Apesar das dolorosas tradições que conhece através de um sem-número de
terríveis episódios, alimenta a todo o transe esperanças de uma resistência
impossível.
Com
os escassos recursos das próprias observações e das dos seus maiores, em que
ensinamentos práticos se misturam a extravagantes crendices, tem procurado
estudar o mal, para o conhecer, suportar e suplantar. Aparelha-se com singular
serenidade para a luta. Dois ou três meses antes do solstício de verão, especa
e fortalece os muros dos açudes, ou limpa as cacimbas. Faz os roçados e arregoa
as estreitas faixas de solo arável à orla dos ribeirões. Está preparado para as
plantações ligeiras à vinda das primeiras chuvas.
Procura
em seguida desvendar o futuro. Volve o olhar para as alturas; atenta longamente
nos quadrantes; e perquire os traços mais fugitivos das paisagens...
Os
sintomas do flagelo despontam-lhe, então, encadeados em série, sucedendo-se
inflexíveis, como sinais comemorativos de uma moléstia cíclica, da sezão
assombradora da Terra. Passam as "chuvas do caju" em outubro,
rápidas, em chuvisqueiros prestes delidos nos ares ardentes, sem deixarem
traços; e pintam as caatingas, aqui, ali, por toda a parte, mosqueadas de tufos
pardos de árvores marcescentes, cada vez mais numerosos e maiores, lembrando
cinzeiros de uma combustão abafada, sem chamas; e greta-se o chão; e abaixa-se
vagarosamente o nível das cacimbas... Do mesmo passo nota que os dias, estuando
logo ao alvorecer, transcorrem abrasantes, à medida que as noites se vão
tornando cada vez mais frias. A atmosfera absorve-lhe, com avidez de esponja, o
suor na fronte, enquanto a armadura de couro, sem mais a flexibilidade
primitiva, se lhe endurece aos ombros, esturrada, rígida, feito uma couraça de
bronze. E ao descer das tardes, dia a dia menores e sem crepúsculos, considera,
entristecido, nos ares, em bandos, as primeiras aves emigrantes, transvoando a
outros climas...
É
o prelúdio da sua desgraça.
Vê-o
acentuar-se, num crescendo, até dezembro.

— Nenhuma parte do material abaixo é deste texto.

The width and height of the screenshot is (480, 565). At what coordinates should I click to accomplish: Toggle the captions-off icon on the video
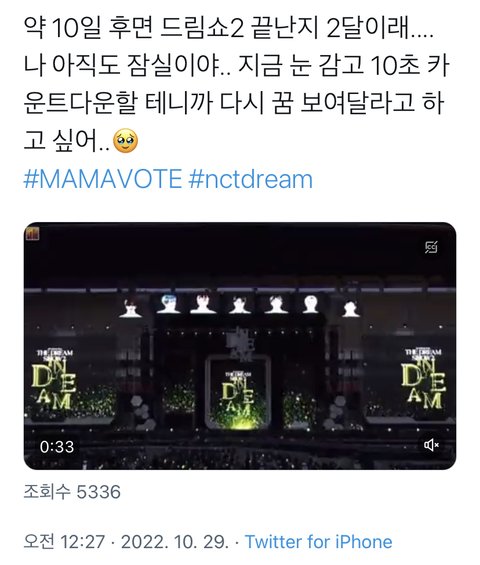[431, 247]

Precautela-se: revista, apreensivo, as
malhadas. Percorre os logradouros longos. Procura entre as chapadas que se
esterilizam várzeas mais benignas para onde tange os rebanhos. E espera,
resignado, o dia 13 daquele mês. Porque em tal data, usança avoenga lhe faculta
sondar o futuro, interrogando a Providência.